Écrivain et universitaire, Gaëtan Brulotte a publié une quinzaine de livres, dont des recueils de nouvelles (Le surveillant, Ce qui nous tient, Épreuves, La vie de biais, La contagion du réel), un roman (L’emprise), une pièce de théâtre (Le client, créée au Festival d’Avignon, avec l’Aide à la Création dramatique du Ministère de la Culture (France), ainsi que des essais remarqués, notamment sur des genres littéraires injustement négligés et sous-estimés comme la nouvelle et sur des littératures jugées « mineures », comme dans son survol critique La nouvelle québécoise des origines à nos jours.

Il a sans cesse porté son attention sur des textes marginaux ou exclus de l’Histoire littéraire canonique et en particulier sur ceux qui explorent le désir, pour voir ce qu’ils nous apprennent sur la condition humaine, comme notamment dans Œuvres de chair. Figures du discours érotique et Encyclopedia of Erotic Literature en deux volumes chez Routledge à New York, le premier dictionnaire encyclopédique du genre, avec 200 collaborateurs de divers pays.
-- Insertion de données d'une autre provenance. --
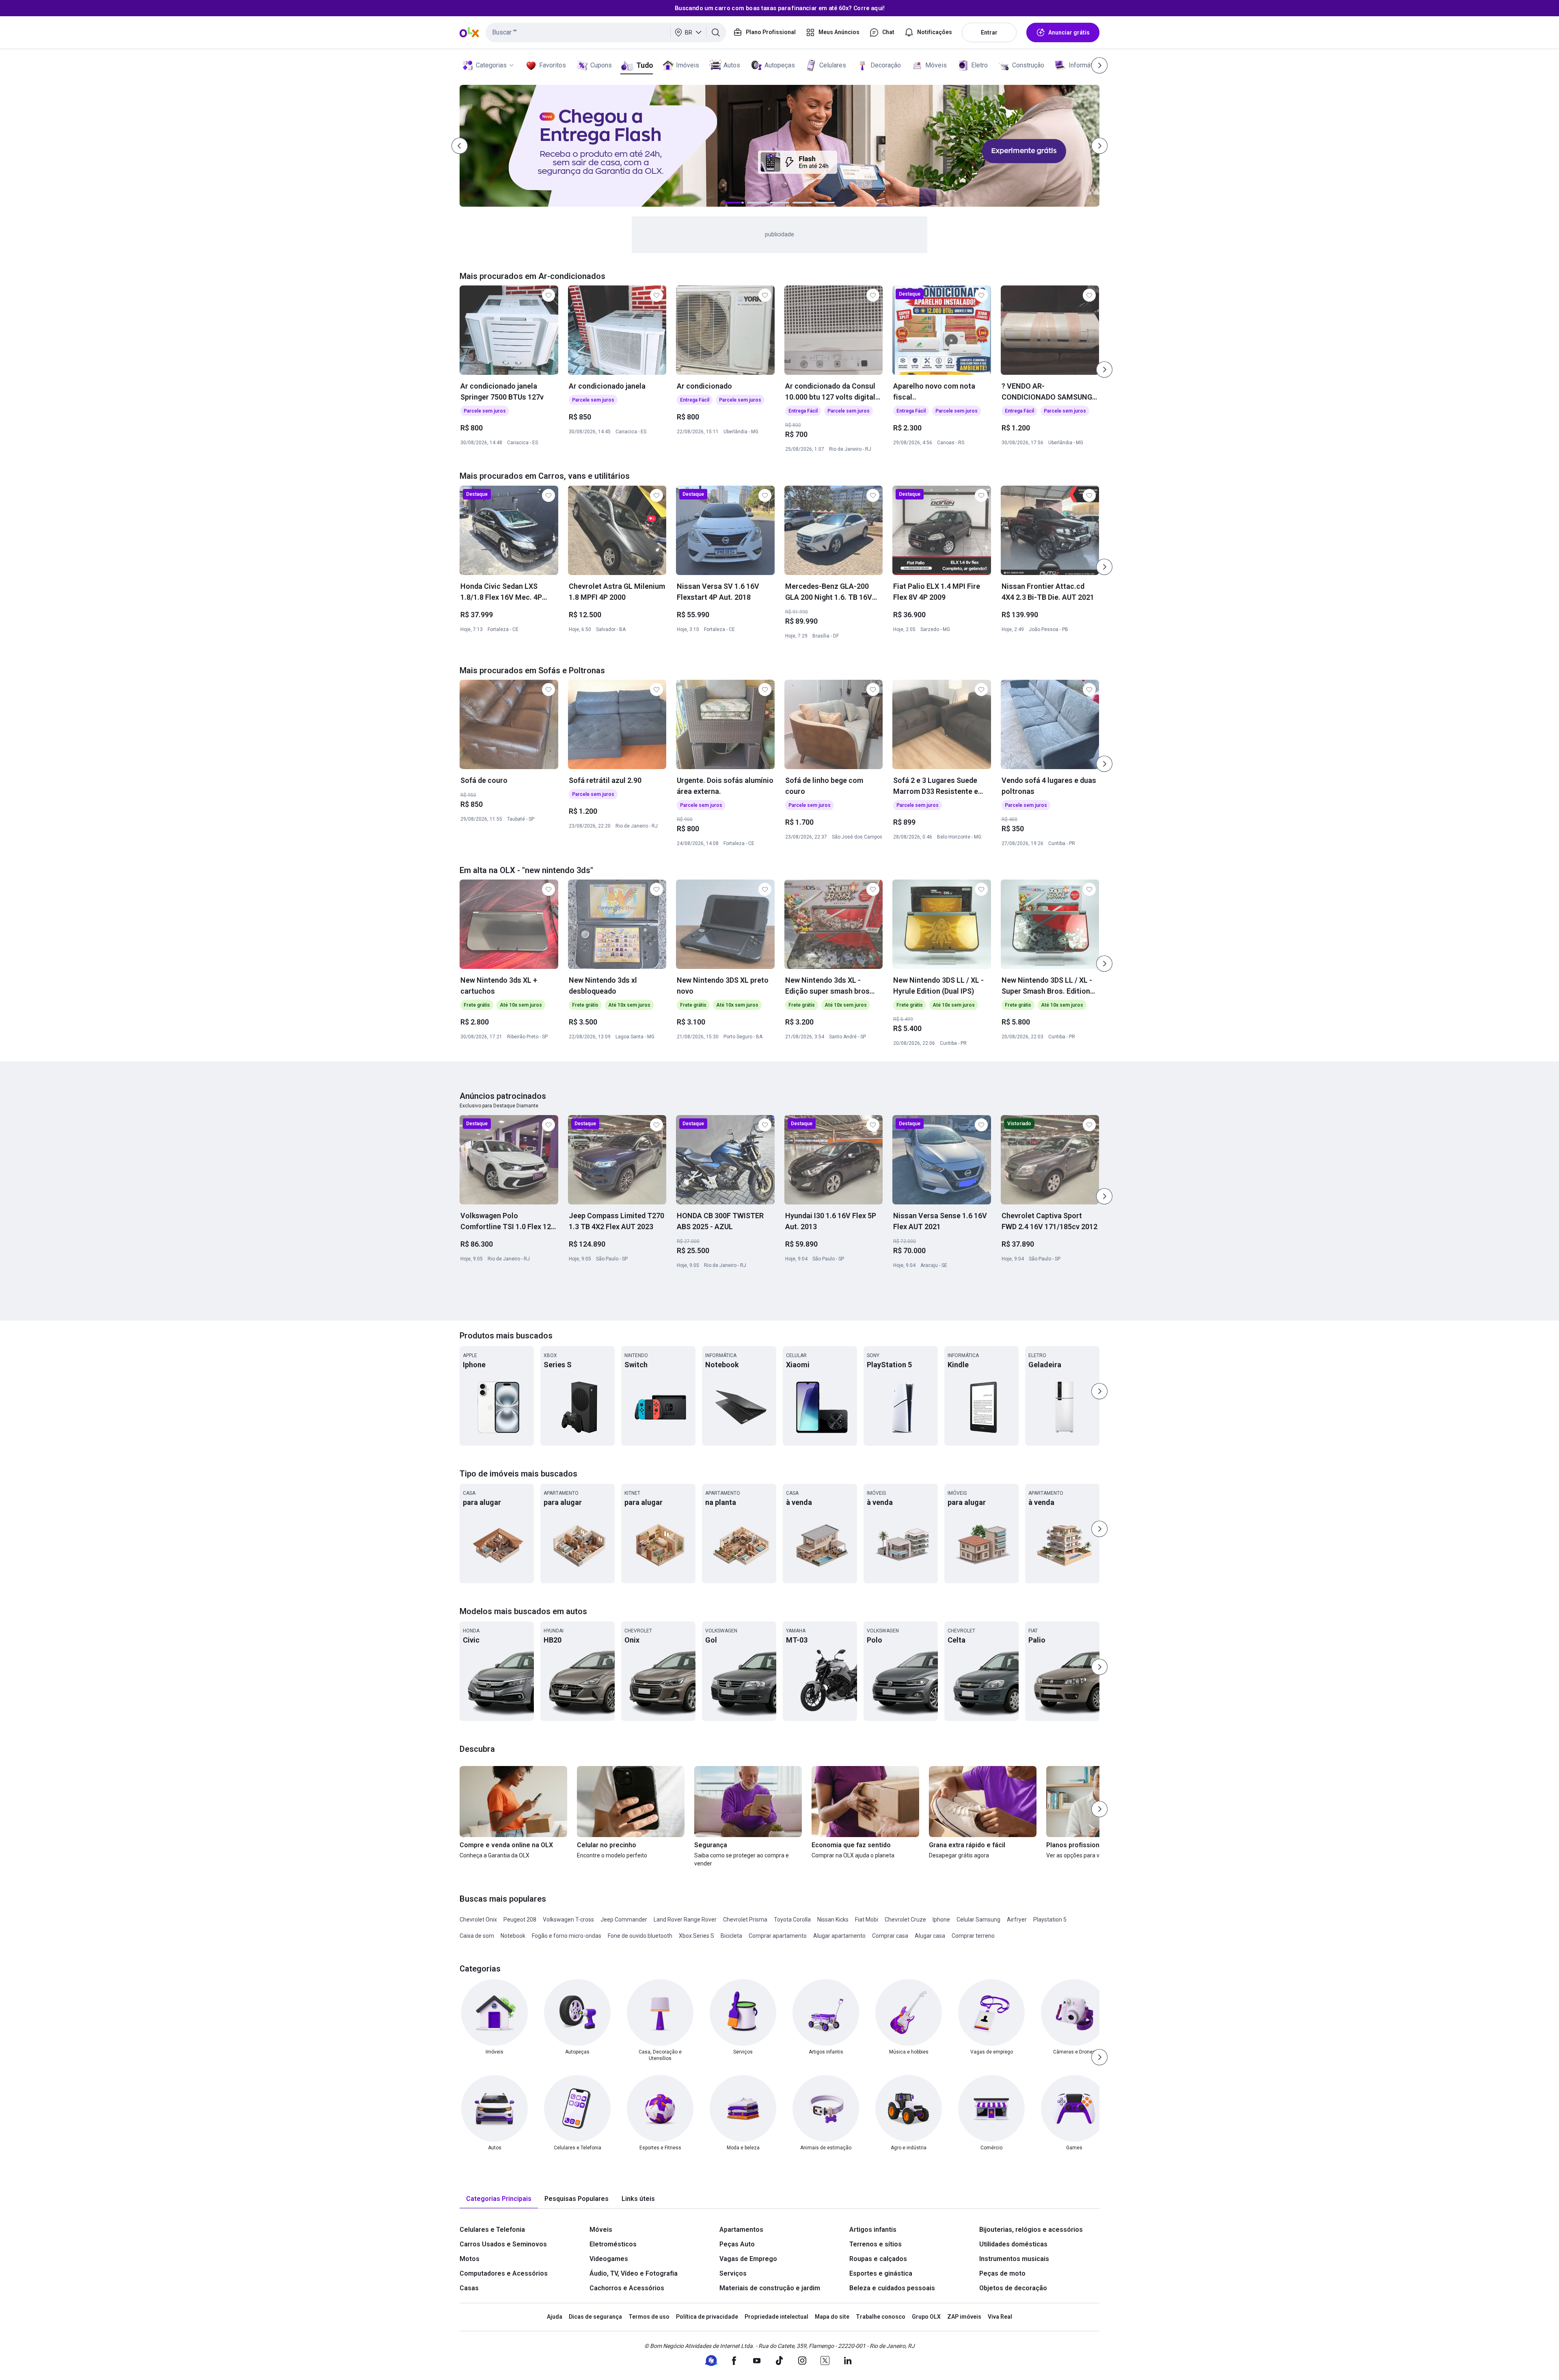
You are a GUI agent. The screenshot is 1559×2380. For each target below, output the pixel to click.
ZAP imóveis (964, 2316)
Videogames (608, 2259)
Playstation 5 (1050, 1919)
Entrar (989, 32)
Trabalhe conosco (880, 2316)
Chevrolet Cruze (905, 1919)
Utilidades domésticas (1013, 2244)
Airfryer (1017, 1919)
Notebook (513, 1936)
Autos (731, 65)
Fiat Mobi (866, 1919)
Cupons (601, 65)
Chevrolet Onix (478, 1919)
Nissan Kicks (833, 1919)
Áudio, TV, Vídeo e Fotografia (633, 2273)
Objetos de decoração (1013, 2288)
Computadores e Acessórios (504, 2273)
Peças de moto (1002, 2273)
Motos (469, 2259)
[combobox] (606, 32)
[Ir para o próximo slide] (1104, 369)
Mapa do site (832, 2316)
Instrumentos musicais (1014, 2259)
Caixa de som (477, 1936)
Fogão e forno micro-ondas (566, 1936)
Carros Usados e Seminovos (503, 2244)
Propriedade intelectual (776, 2316)
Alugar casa (930, 1936)
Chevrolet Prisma (745, 1919)
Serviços (733, 2273)
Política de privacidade (707, 2316)
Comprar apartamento (778, 1936)
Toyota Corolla (792, 1919)
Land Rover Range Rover (685, 1919)
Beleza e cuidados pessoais (892, 2288)
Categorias (491, 65)
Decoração (885, 65)
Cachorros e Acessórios (626, 2288)
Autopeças (779, 65)
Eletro (979, 65)
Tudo (644, 65)
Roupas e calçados (878, 2259)
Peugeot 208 (519, 1919)
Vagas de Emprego (748, 2259)
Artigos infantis (872, 2229)
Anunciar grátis (1069, 32)
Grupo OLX (926, 2316)
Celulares (832, 65)
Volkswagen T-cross (568, 1919)
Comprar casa (890, 1936)
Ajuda (554, 2316)
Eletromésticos (613, 2244)
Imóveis (687, 65)
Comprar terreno (973, 1936)
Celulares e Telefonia (492, 2229)
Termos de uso (648, 2316)
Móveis (936, 65)
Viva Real (1000, 2316)
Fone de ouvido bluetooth (640, 1936)
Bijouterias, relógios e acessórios (1031, 2229)
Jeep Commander (623, 1919)
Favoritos (552, 65)
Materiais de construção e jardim (769, 2288)
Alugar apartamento (839, 1936)
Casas (469, 2288)
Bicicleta (731, 1936)
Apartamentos (741, 2229)
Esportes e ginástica (880, 2273)
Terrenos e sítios (875, 2244)
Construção (1028, 65)
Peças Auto (737, 2244)
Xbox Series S (696, 1936)
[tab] (499, 2199)
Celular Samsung (978, 1919)
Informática (1085, 65)
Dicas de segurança (595, 2316)
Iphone (941, 1919)
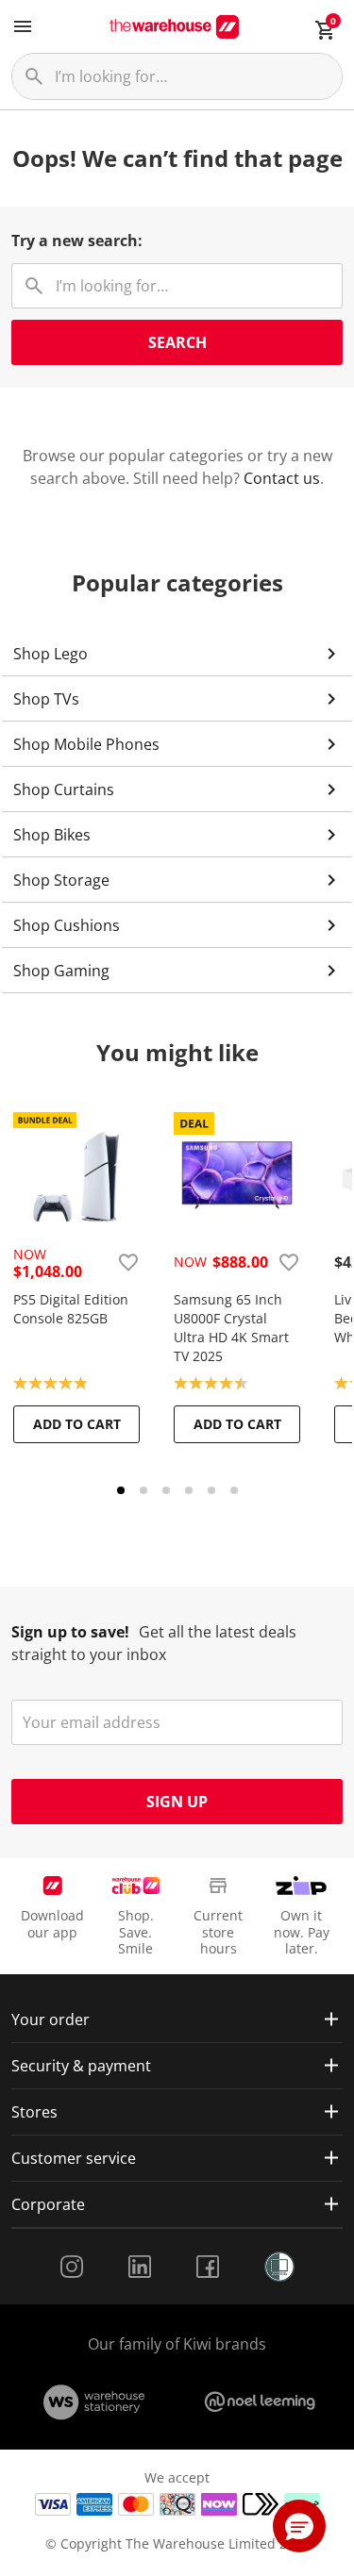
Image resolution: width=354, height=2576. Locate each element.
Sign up (177, 1801)
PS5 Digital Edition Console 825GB (70, 1308)
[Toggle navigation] (22, 26)
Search (177, 342)
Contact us (282, 478)
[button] (299, 2526)
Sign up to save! (70, 1631)
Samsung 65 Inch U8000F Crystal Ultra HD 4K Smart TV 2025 (231, 1327)
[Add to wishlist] (128, 1262)
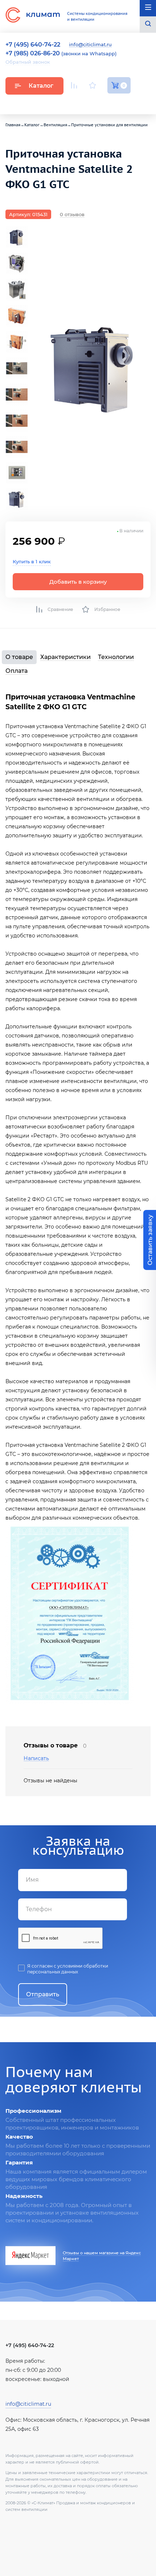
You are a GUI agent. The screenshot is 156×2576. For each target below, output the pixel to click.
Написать (36, 1758)
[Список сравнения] (74, 85)
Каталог (41, 85)
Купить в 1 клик (32, 561)
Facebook (110, 102)
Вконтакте (93, 102)
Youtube (75, 102)
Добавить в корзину (78, 581)
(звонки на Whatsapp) (60, 53)
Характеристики (65, 657)
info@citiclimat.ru (90, 44)
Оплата (16, 670)
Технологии (116, 657)
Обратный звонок (27, 62)
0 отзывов (72, 214)
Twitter (127, 102)
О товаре (19, 657)
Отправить (42, 1994)
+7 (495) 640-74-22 (29, 2345)
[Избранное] (92, 85)
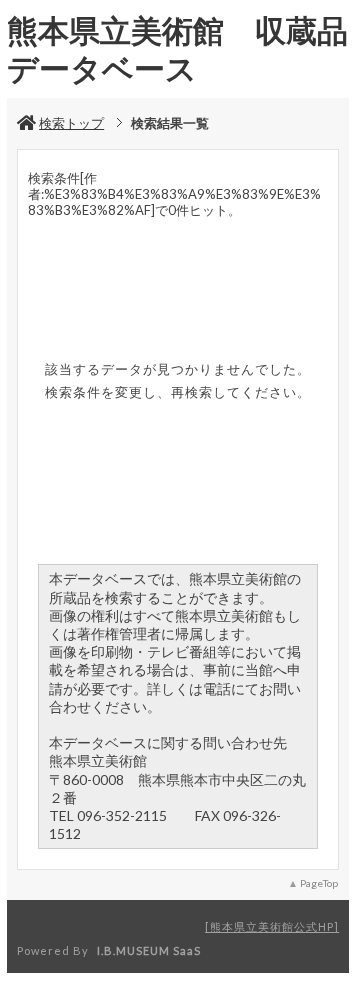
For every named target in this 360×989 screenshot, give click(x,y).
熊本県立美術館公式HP (272, 926)
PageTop (319, 883)
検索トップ (71, 123)
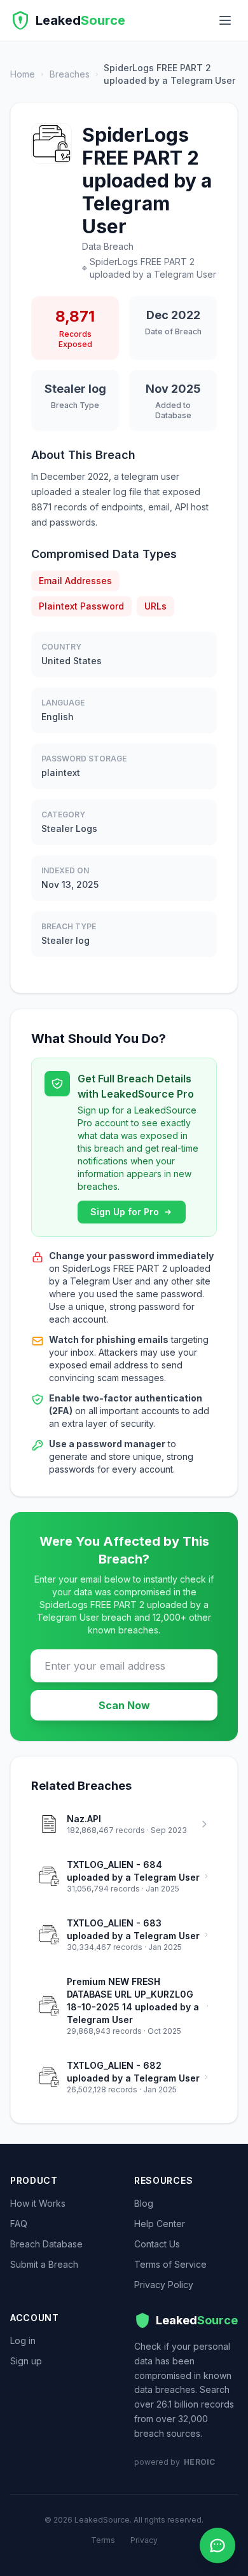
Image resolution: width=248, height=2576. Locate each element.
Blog (143, 2203)
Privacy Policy (163, 2284)
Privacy (144, 2540)
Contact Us (157, 2244)
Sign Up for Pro (124, 1211)
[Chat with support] (217, 2545)
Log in (23, 2340)
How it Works (37, 2203)
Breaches (70, 74)
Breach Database (46, 2244)
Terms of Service (170, 2264)
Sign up (26, 2360)
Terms (103, 2540)
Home (22, 74)
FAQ (18, 2223)
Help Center (159, 2223)
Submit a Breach (44, 2264)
Il a également publié sur la littérature française contemporaine (Les cahiers de Limentinus) et sur la création littéraire (La chambre des lucidités, Nulle part qu’en haut désir). à suivre 

 DÉPAYSEMENTS

ET

EXPATRIATION DU DÉSIR

C’est que le désir lui-même est voyage, dépaysement et arrachement à mon lieu.

Francis Affergan, Exotisme et altérité, 58.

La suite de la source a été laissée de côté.